The first comma-separated entry on the first line of the DNA Database will always be a string, but you cannot assume that that string will always be Names.
DNA database input files will vary in the number of STRs. You can assume that the DNA database input file will have at least one STR. You cannot assume that our test input files contain only have three STRs.

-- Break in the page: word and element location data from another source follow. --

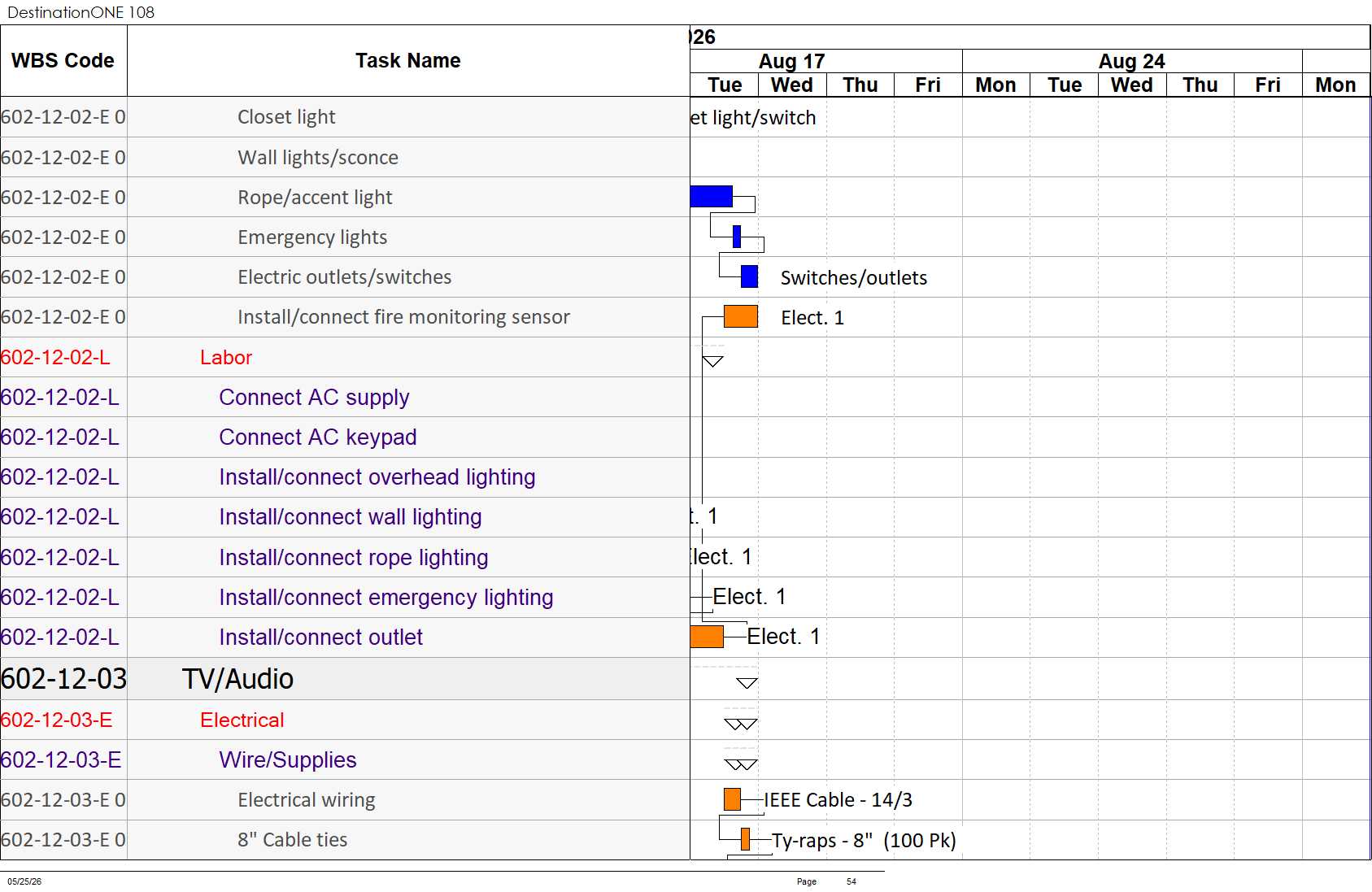Collapse the Electrical summary marker in Gantt
The width and height of the screenshot is (1372, 892).
coord(741,724)
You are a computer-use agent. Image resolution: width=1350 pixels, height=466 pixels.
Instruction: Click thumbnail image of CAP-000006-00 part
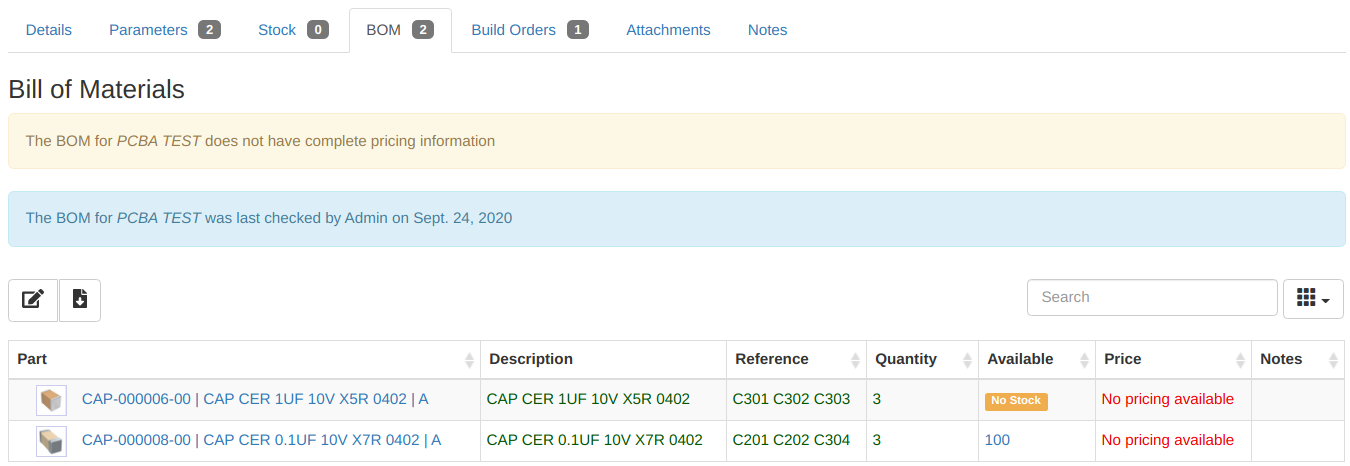pyautogui.click(x=51, y=400)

You must create your own STR DNA database input files and DNA strands to test your application
STR DNA database
Do not create these in Excel. Instead, create a new file in VS code while connected to your container/VM
Compose this STR DNA database file such that it follows the format specified in this prompt
Name the file using any extension (e.g., .dat, .csv, etc.); what's important is the format of the file's contents
DNA sequences
You should compose multiple DNA sequences for testing
We recommend having strands that place the longest consecutive sequence of the STR in different positions relative to shorter consecutive sequences of the same STR
Remember, it is the longest consecutive sequence of STRs that matters
Program Usage
Your program must require as its first command-line argument the name of a data file containing STRs (e.g., data.csv) and must require as its second
command-line argument the string of DNA to analyze. Note: the zeroth argument is always the name of the program.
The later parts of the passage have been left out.